Once the acute pain has settled, you can add light resistance work. Place two fingers against your right temple and gently try to tilt your head to the right while your fingers resist the motion. Hold for about six seconds, repeat 8 to 12 times, then switch sides. This builds the strength that prevents the next flare-up.
Fix Your Desk Setup
If your neck pain keeps coming back, your workstation is a likely culprit. Hours spent looking down at a low screen or craning forward toward a monitor that’s too far away puts constant strain on your neck muscles. OSHA recommends placing your monitor so the top of the screen sits at or slightly below eye level, with the center of the screen about 15 to 20 degrees below your horizontal line of sight.
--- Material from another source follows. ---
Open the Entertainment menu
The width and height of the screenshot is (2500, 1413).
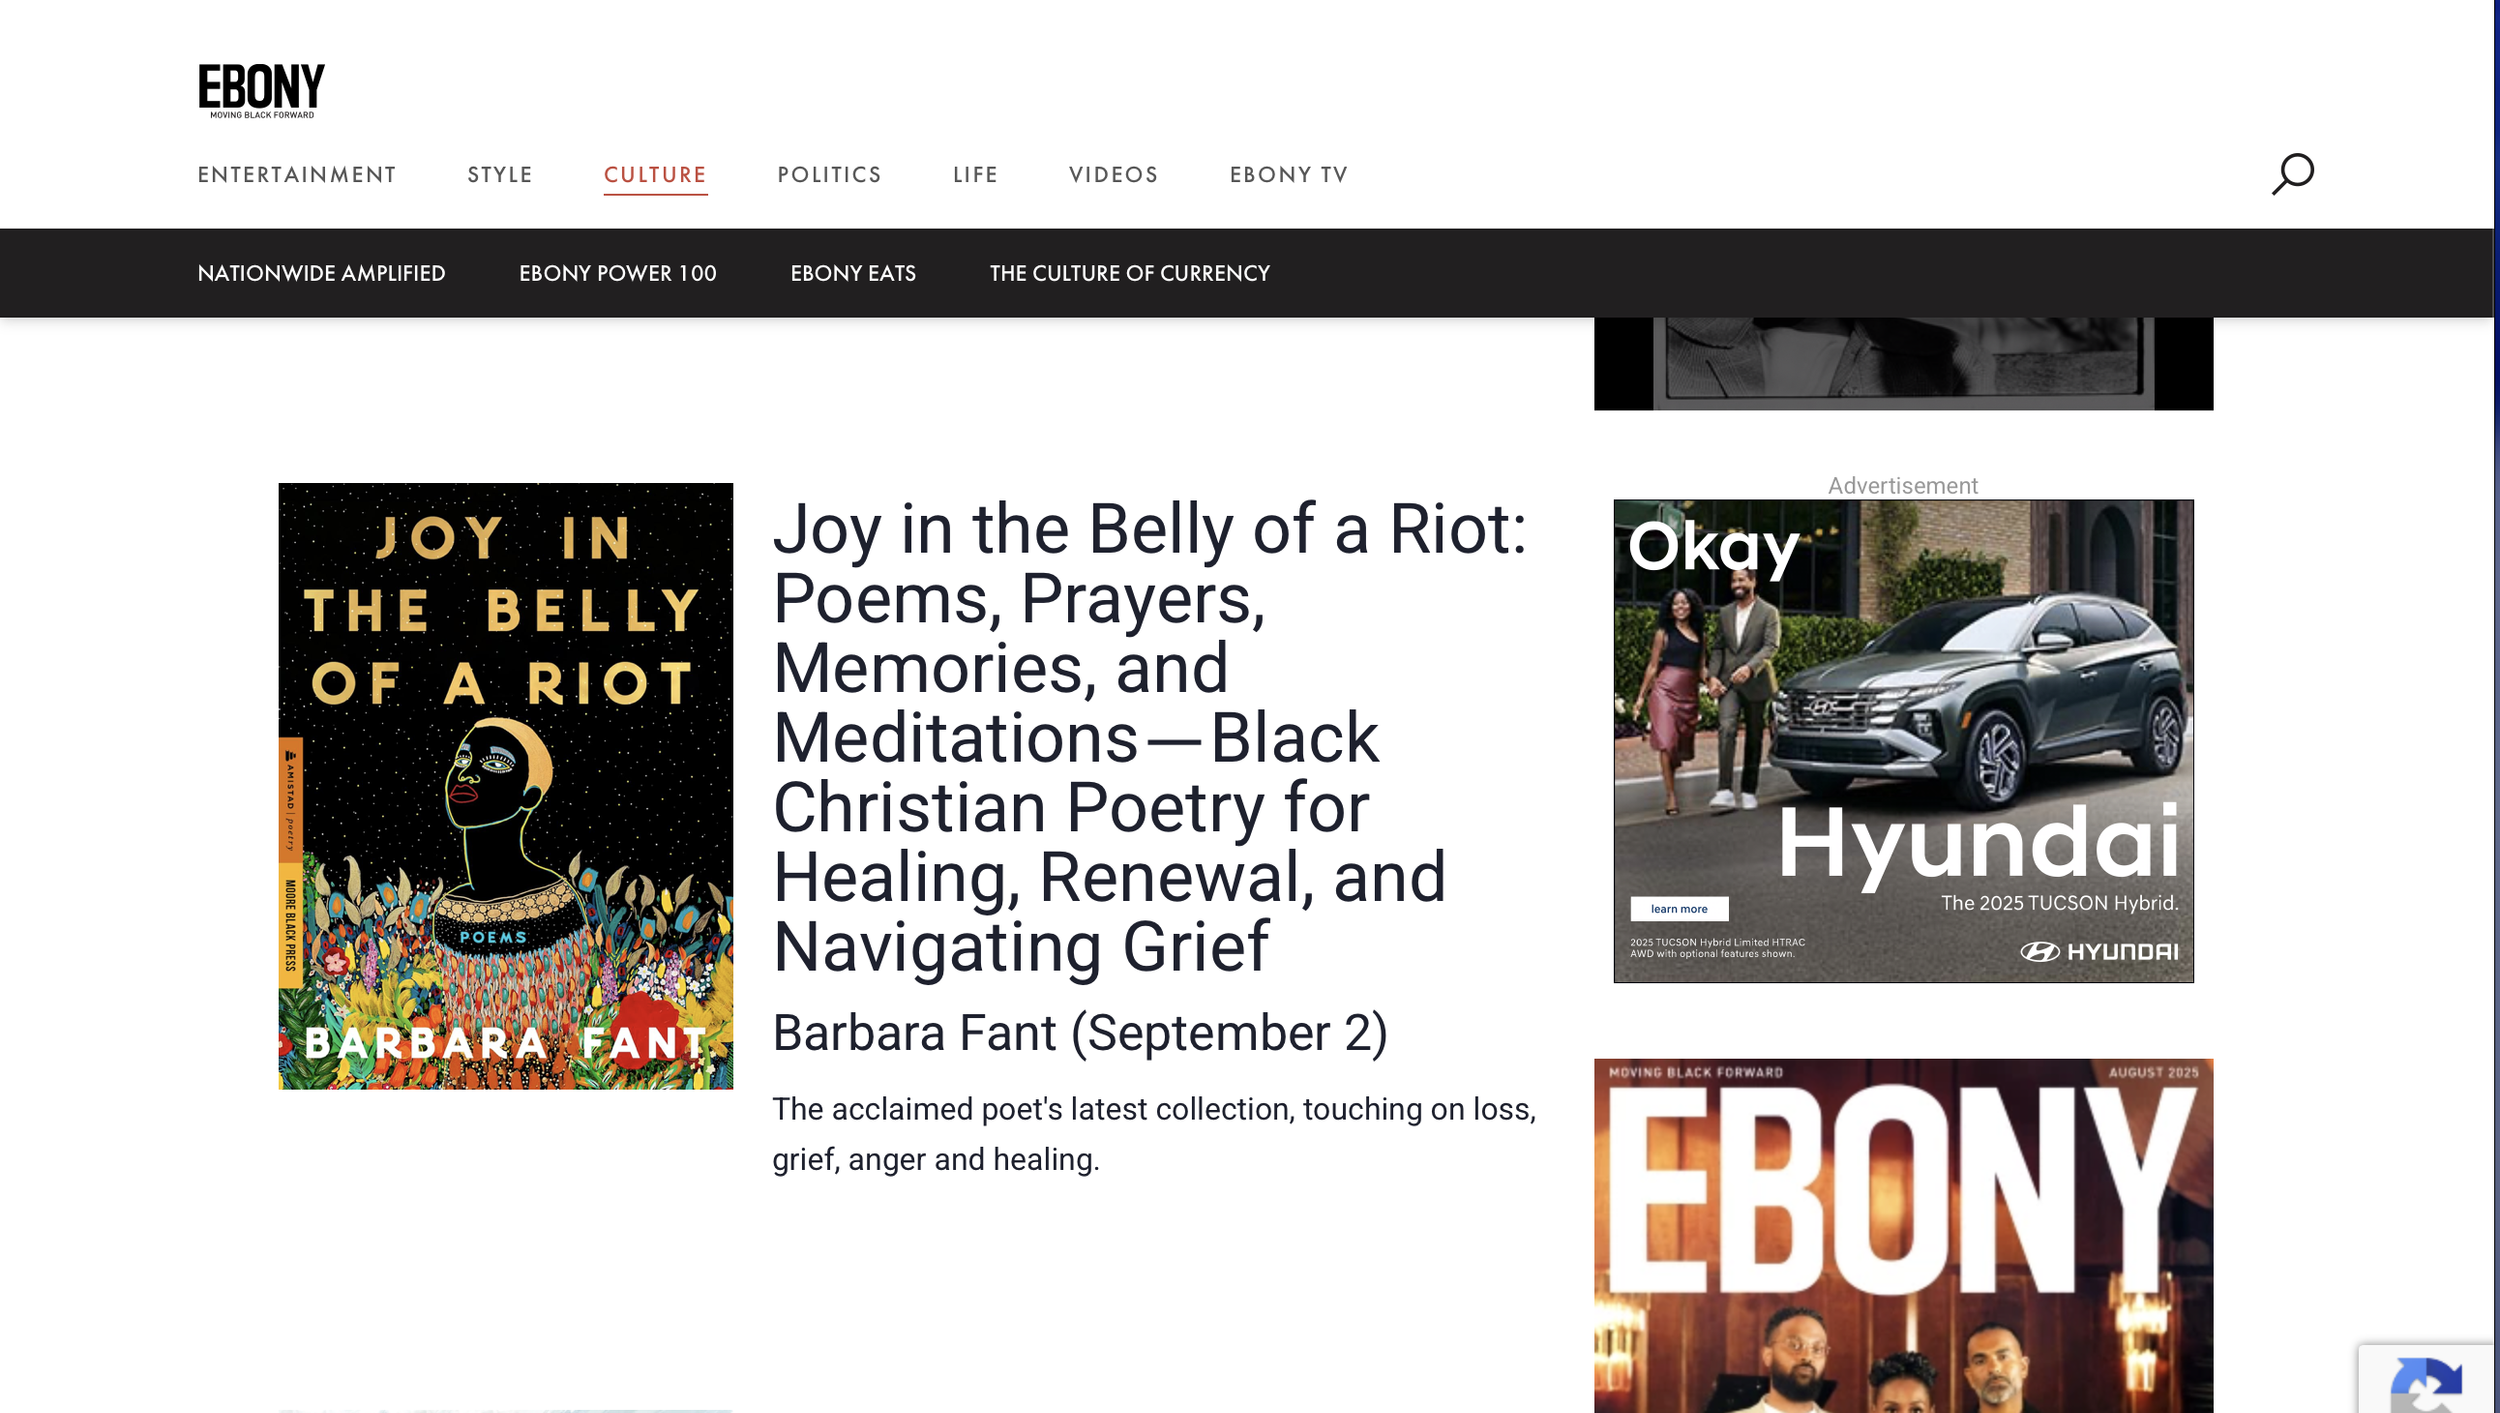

The screen should be 20 to 40 inches from your eyes.
A monitor that’s off to one side forces you to hold a rotated position for hours. Keep it directly in front of you, no more than 35 degrees to the left or right. If you use a laptop, a separate keyboard with a laptop stand (or even a stack of books) can bring the screen up to the right height. Phone use matters too: holding your phone at chest level instead of in your lap eliminates the downward head tilt that loads your neck with extra force.
Sleep Position and Pillow Choice
You spend roughly a third of your life with your head on a pillow, so the wrong setup can undo everything you do during the day. The goal is keeping your spine in a straight, neutral line from your head through your neck to your upper back.
If you sleep on your back, a cervical or contoured pillow shaped to follow the curve of your neck works well. These cradle the natural arch without pushing your head too far forward. If you sleep on your side, you need a pillow thick enough to fill the gap between your neck and the mattress so your head stays level, not tilting up or down. Look for pillows made of latex, memory foam, or shredded foam that let you add or remove fill to dial in the right loft. A pillow that’s too flat lets a side sleeper’s head drop; one that’s too thick pushes it upward. Both create the kind of sustained, awkward angle that leaves you stiff in the morning.
Stomach sleeping is the hardest position on your neck because it forces your head into full rotation for hours. If you can’t break the habit, using a very thin pillow (or none at all) reduces the strain.
When Professional Help Makes Sense
For garden-variety neck pain (stiffness, muscle ache, limited range of motion without other symptoms), hands-on treatment from a physical therapist or chiropractor can help. Research comparing spinal manipulation to gentler mobilization techniques found they produce similar results for pain reduction, function, and quality of life in both short and intermediate timeframes. Neither approach is clearly superior, so the choice often comes down to your preference and comfort level. A physical therapist can also build you a tailored exercise program to prevent recurrence, which is especially valuable if your neck pain is a repeat offender.
Signs That Need Medical Attention
Most neck pain is muscular and resolves on its own. But certain symptoms point to something more serious. Get evaluated promptly if your neck pain comes with fever (which can signal a spinal infection), unexplained weight loss, numbness or tingling that radiates down your arm, or progressive weakness in your hands or arms. A history of cancer, osteoporosis, or long-term corticosteroid use also raises the stakes, because these increase the risk of spinal fractures or other structural problems that need imaging. Neck pain following a car accident, fall, or other trauma warrants medical evaluation to rule out fractures or ligament injuries, even if the pain seems manageable at first.